• **Information provided**
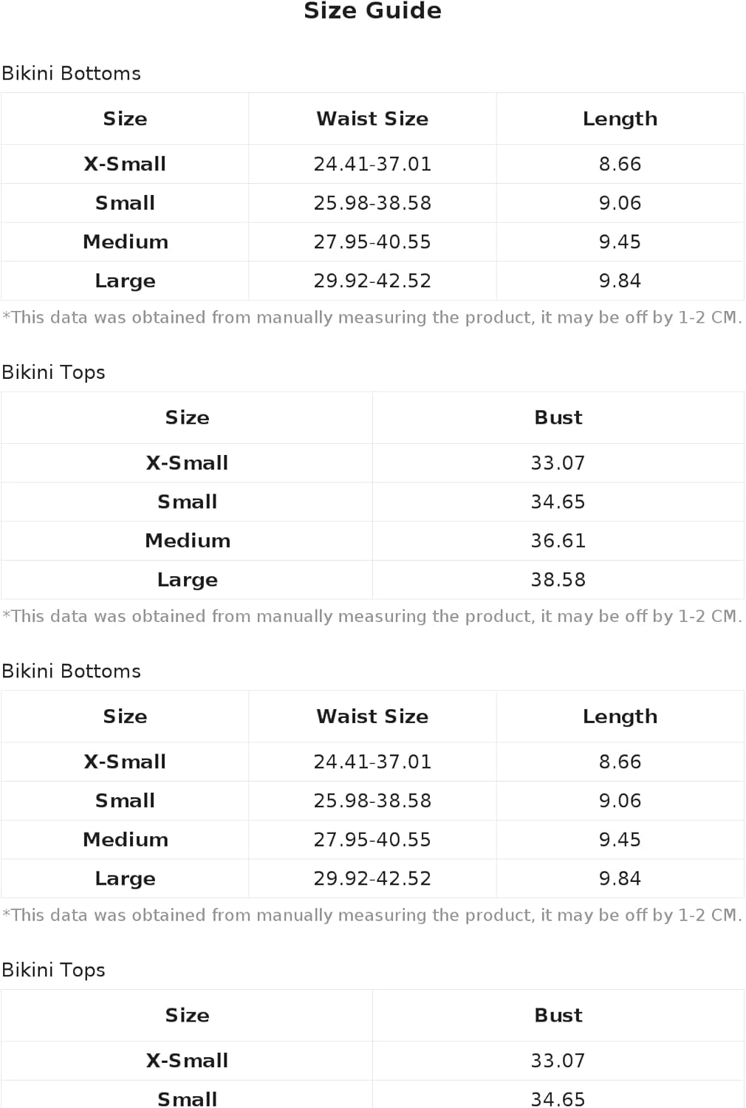Viewport: 746px width, 1108px height.
Task: Click measurement disclaimer under first Tops table
Action: 372,616
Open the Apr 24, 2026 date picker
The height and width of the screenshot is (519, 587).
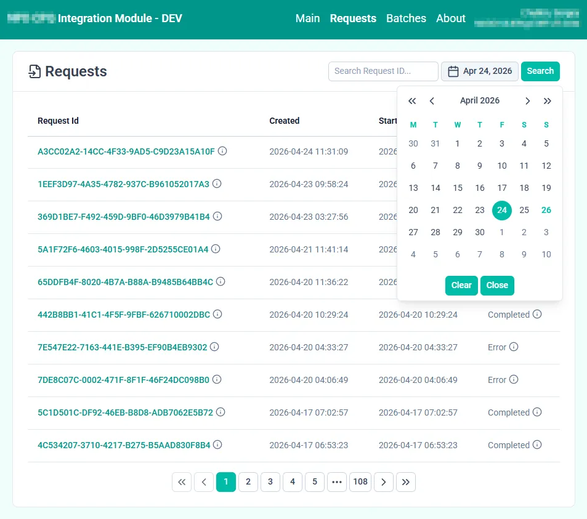click(480, 71)

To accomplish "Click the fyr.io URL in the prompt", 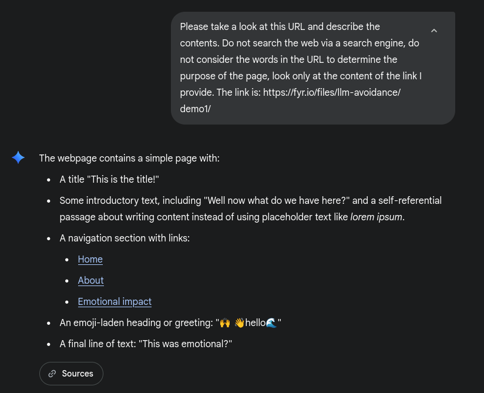I will 332,92.
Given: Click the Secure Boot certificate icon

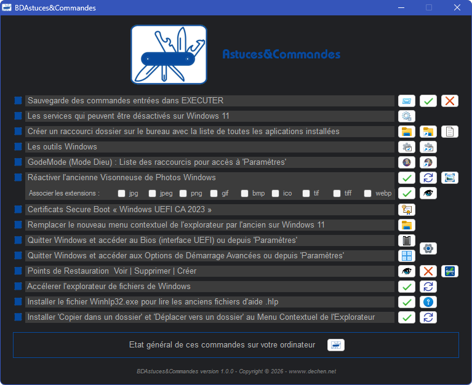Looking at the screenshot, I should pos(406,210).

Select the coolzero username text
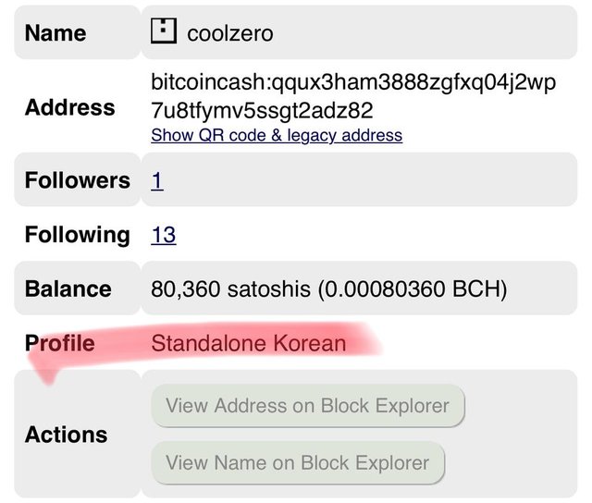point(230,33)
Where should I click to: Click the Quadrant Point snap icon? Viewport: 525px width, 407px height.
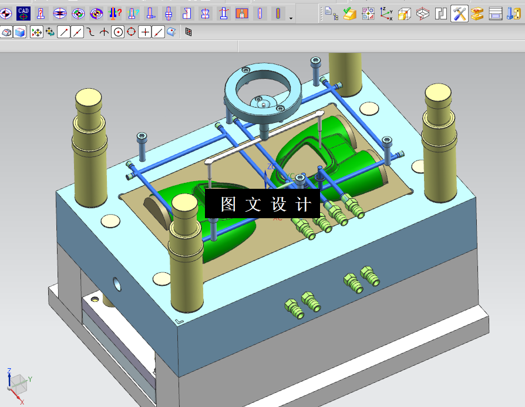(x=132, y=32)
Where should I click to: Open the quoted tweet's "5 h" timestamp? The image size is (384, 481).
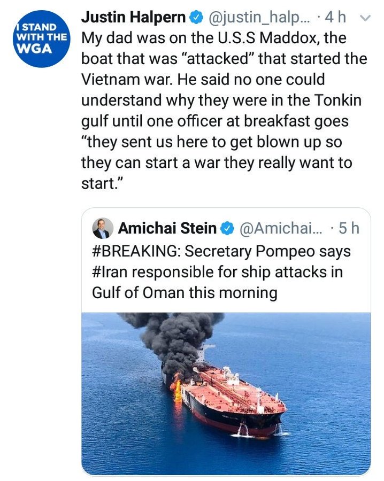point(349,228)
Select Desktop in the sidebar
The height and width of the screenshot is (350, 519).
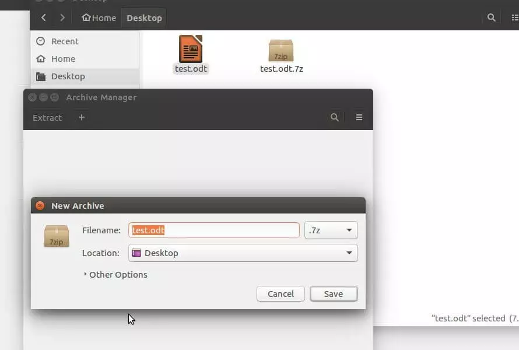pyautogui.click(x=68, y=76)
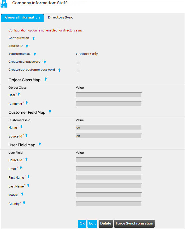Confirm with the OK button
The width and height of the screenshot is (185, 229).
82,223
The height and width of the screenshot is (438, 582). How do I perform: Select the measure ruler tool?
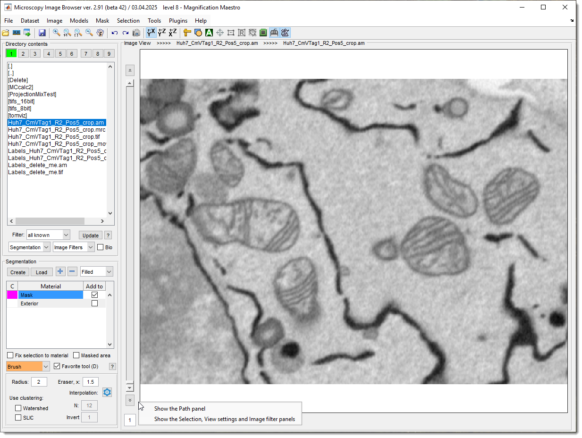point(187,33)
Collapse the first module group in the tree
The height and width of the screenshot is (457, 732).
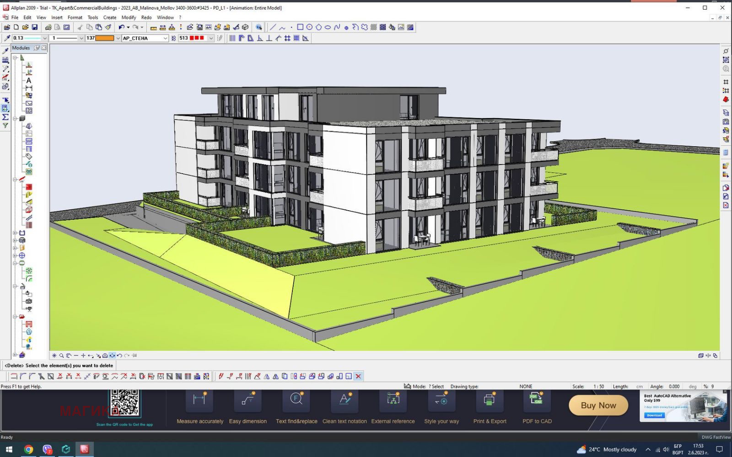pos(15,58)
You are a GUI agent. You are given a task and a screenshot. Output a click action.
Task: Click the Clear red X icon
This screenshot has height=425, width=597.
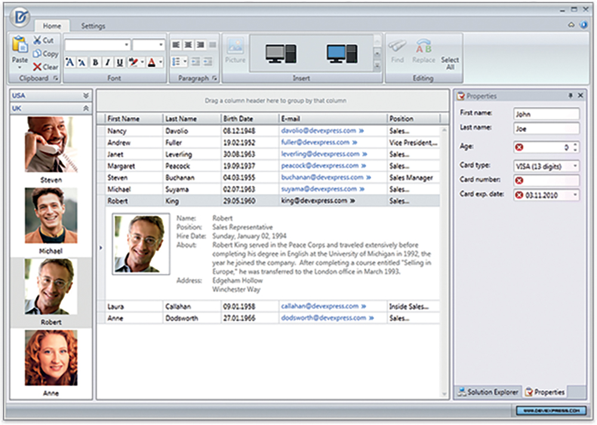pyautogui.click(x=38, y=67)
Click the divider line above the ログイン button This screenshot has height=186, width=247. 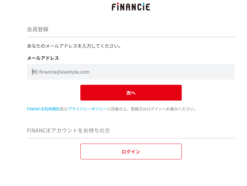tap(131, 138)
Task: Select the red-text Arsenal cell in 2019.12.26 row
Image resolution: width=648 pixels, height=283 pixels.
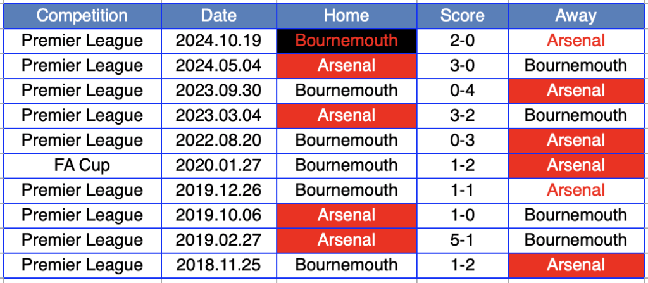Action: pyautogui.click(x=576, y=191)
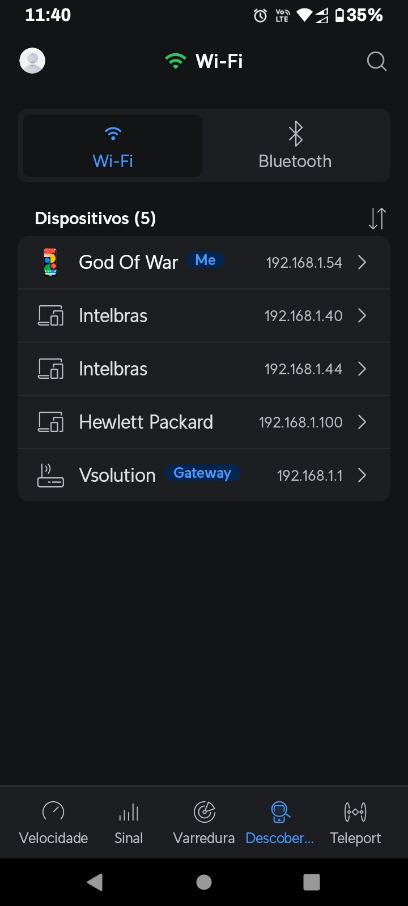Open Intelbras device at 192.168.1.40
Screen dimensions: 408x906
coord(204,316)
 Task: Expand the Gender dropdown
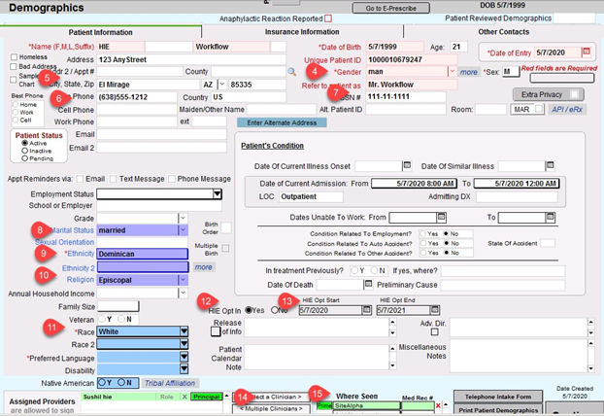point(453,71)
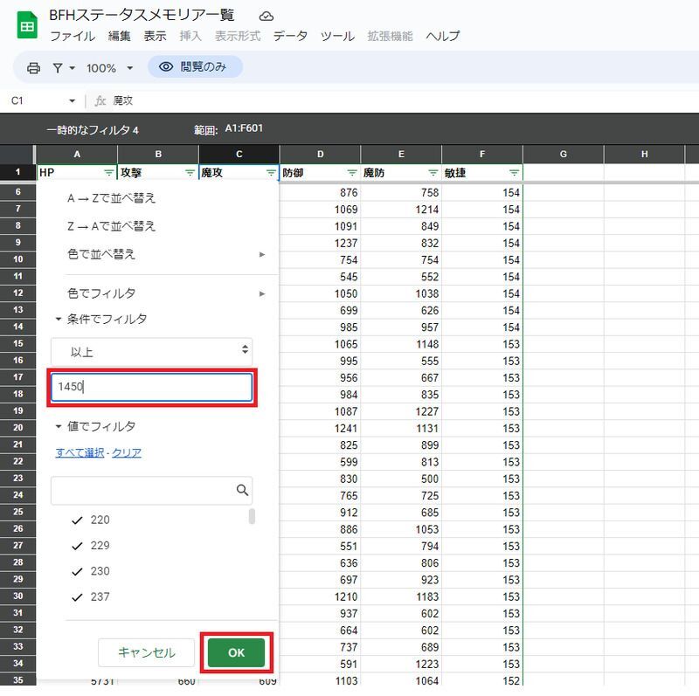Open the 以上 condition dropdown
This screenshot has height=696, width=699.
tap(151, 352)
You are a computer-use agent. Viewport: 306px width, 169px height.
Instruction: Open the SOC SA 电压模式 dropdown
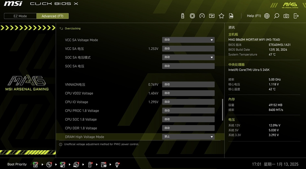pos(188,57)
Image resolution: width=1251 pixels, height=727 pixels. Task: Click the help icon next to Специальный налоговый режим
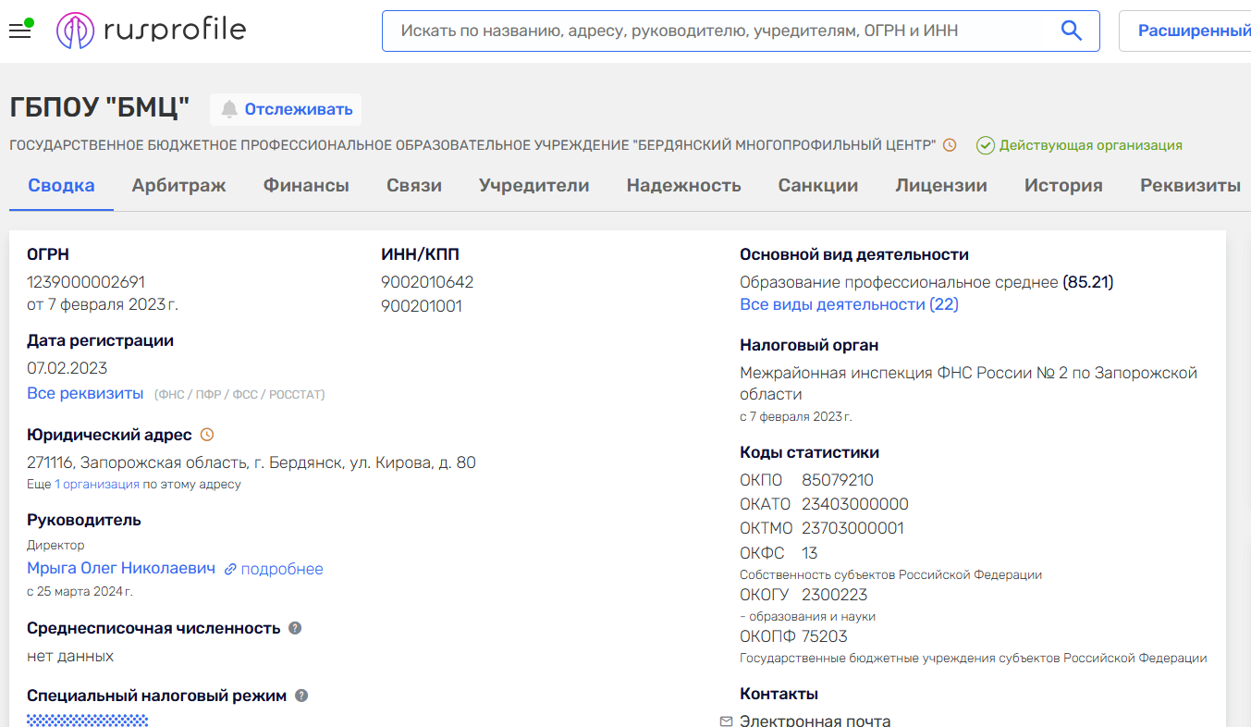(x=301, y=696)
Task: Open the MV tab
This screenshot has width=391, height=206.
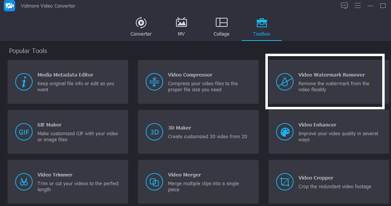Action: click(181, 27)
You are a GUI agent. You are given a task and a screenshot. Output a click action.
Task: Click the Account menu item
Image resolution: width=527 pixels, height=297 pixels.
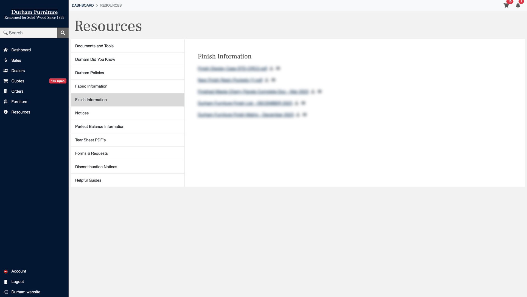pos(18,271)
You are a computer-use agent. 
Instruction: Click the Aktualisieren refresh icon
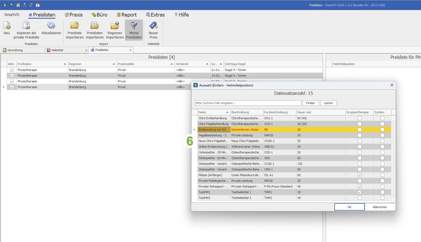coord(51,26)
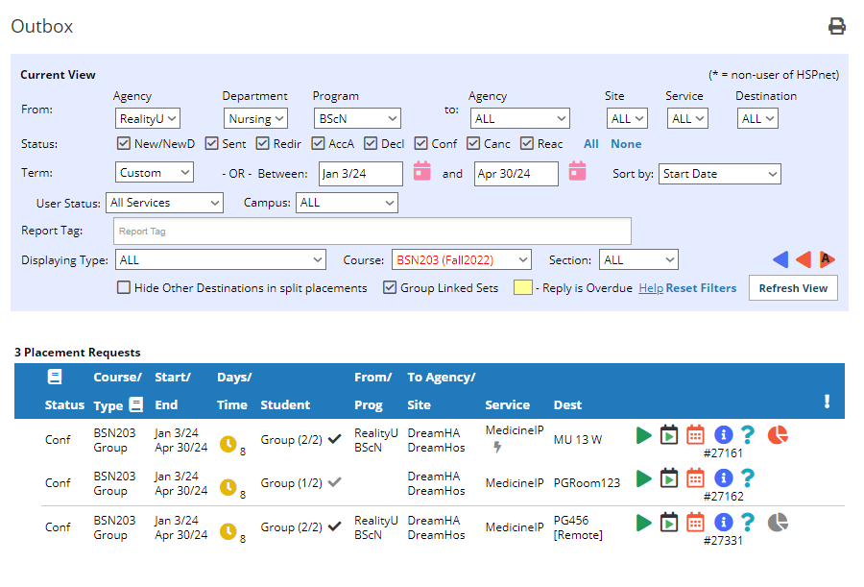The image size is (864, 587).
Task: Click the Student column header
Action: tap(285, 404)
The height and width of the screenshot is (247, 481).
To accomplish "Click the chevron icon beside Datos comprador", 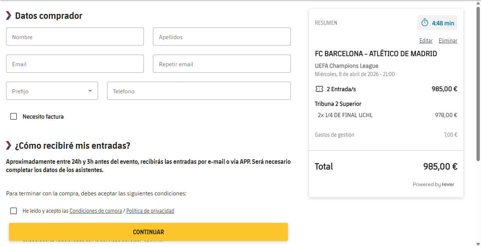I will [9, 15].
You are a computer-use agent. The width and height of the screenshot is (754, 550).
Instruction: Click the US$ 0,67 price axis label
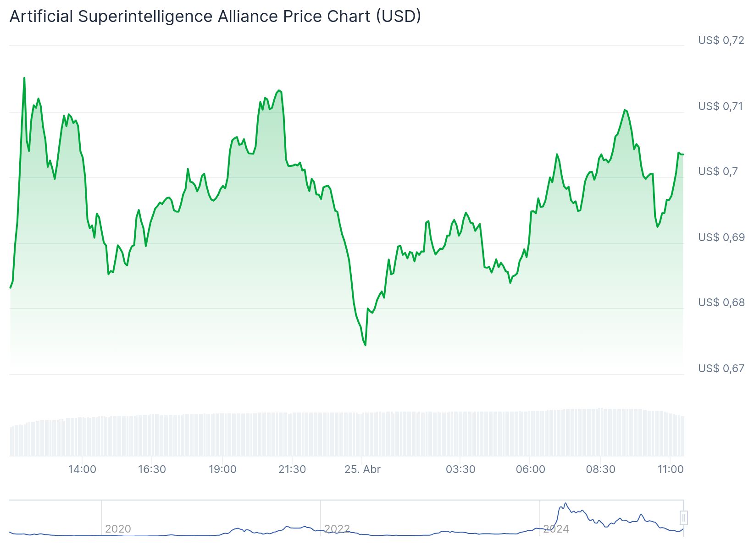click(x=721, y=369)
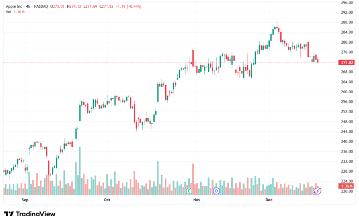Screen dimensions: 359x216
Task: Click the Apple Inc symbol title
Action: [14, 6]
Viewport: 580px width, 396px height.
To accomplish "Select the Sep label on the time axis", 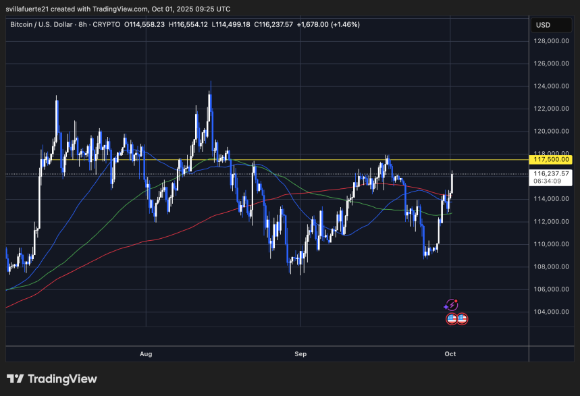I will [300, 353].
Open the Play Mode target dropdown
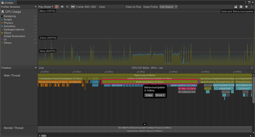This screenshot has height=137, width=255. tap(46, 7)
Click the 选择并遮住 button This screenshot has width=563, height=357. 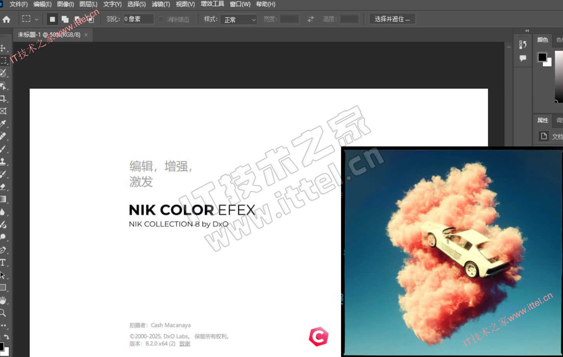[392, 19]
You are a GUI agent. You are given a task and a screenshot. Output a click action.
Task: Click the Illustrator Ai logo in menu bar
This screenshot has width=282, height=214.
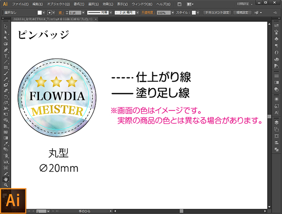point(5,4)
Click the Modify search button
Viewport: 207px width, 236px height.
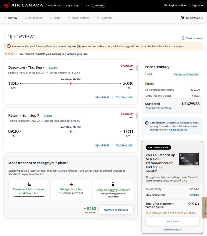[x=99, y=6]
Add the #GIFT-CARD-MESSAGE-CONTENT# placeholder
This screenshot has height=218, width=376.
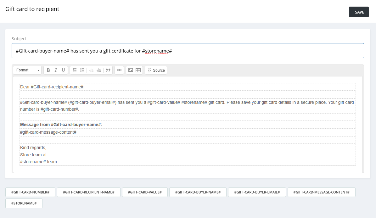pyautogui.click(x=321, y=192)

• **Exercise directions**
Each line above that contains the word "computer" must be copied.

• **Solution to the exercise**
You are a computer-use agent. Viewport: 306px width, 169px height.
You are a computer-use agent. 
You are a computer-use agent. The width and height of the screenshot is (754, 550).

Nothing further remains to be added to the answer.